Фернан продолжал читать, и ни с чем не сравнимые по ясности Жан-Жаковы строки действительно потрясали его своей до ужаса обнаженной правдивостью. Он никогда не представлял себе, что может найтись человек, у которого хватило бы мужества так глубоко вгрызаться в собственное «я». Как бесстрашно разворошены здесь недра души, с гораздо большей отвагой, чем все земные недра, вместе взятые. Чудо из чудес, что тот, кто дерзает проникнуть и заглянуть в эти зловещие тайны, не теряет рассудка.
Фернан читал о первом телесном наказании, которому подвергся восьмилетний Жан-Жак. И как это наказание, осуществленное рукой красивой тридцатилетней женщины, пробудило в маленьком мальчике нечто вроде сладострастия, преждевременного пробуждения полового чувства и, как это переживание на все времена определило направленность его желаний, страстей, характер его чувственности.
И Фернан читал о том, как в девять лет Жан-Жак впервые познал несправедливость. Как его мучили за проступок, которого он не совершили как он настаивал на своем, «упрямился», по мнению окружающих, и не сознавался в том, чего не делал, и, хоть и истерзанный, но все же вышел из этого испытания победителем. «Вообразите себе мальчика, – читал Фернан, – застенчивого и послушного, привыкшего к разумному и мягкому обхождению. И вдруг по отношению к такому мальчику совершают несправедливость, и совершают ее те самые люди, которых он больше всех на свете любит и почитает. Какое крушение всех понятий, какой перелом в душе, переворот в мыслях. Как ни сильна была физическая боль, она не причиняла мне особых мучений: меня душили негодование, ярость, отчаяние. Когда наконец я лег в постель, я дал волю своему гневу, я сел на свой бедный зад и во все горло прокричал раз сто: «Carnifex! Carnifex! Carnifex! Палач! Палач!» Еще и сейчас, когда я пишу эти строки, мой пульс учащенно бьется, и если бы я прожил сто тысяч лет, те минуты все равно не потускнели бы в моей памяти. Это первое столкновение с насилием и несправедливостью так глубоко запечатлелось в моем сердце, что оно начинает бешено биться всякий раз, как я вижу несправедливость или слышу о ней, безразлично к кому бы она ни относилась; оно бьется так, словно жертва ее – я сам. В тот день кончилось мое беззаботное детство».

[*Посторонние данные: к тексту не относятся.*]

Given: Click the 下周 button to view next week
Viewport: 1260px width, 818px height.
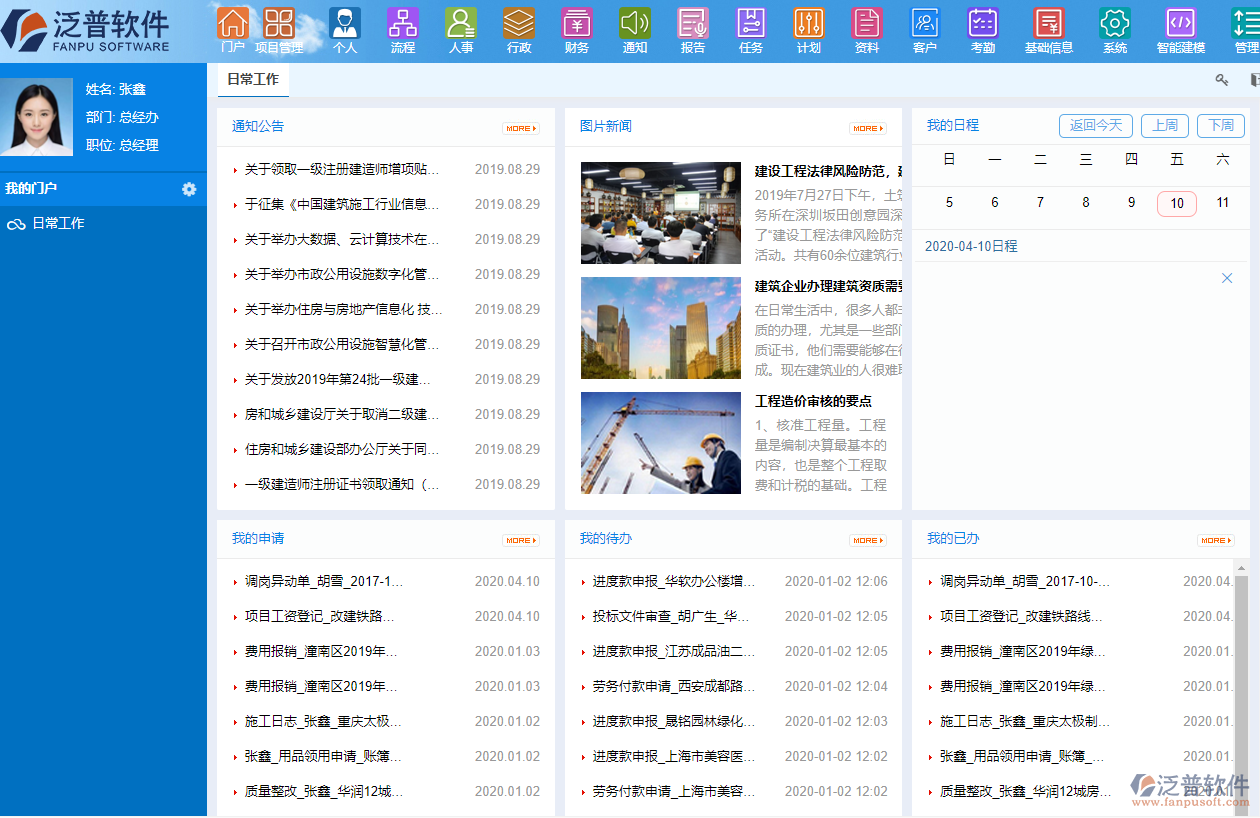Looking at the screenshot, I should coord(1219,125).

И Фернан читал о том, как восемнадцатилетний Жан-Жак, в ту пору лакей в богатом доме, без всякой видимой надобности украл старую ненужную серебристо-розовую ленту и взвалил вину за воровство на милую горничную, безобидное существо, не причинившее ему никакого зла. Жан-Жак образно рассказывал об этом, он ничего не старался объяснить, это попросту было так, и Фернан пришел в ужас от всемогущества безрассудного и злого начала, вновь и вновь одолевающего даже таких людей, как Жан-Жак.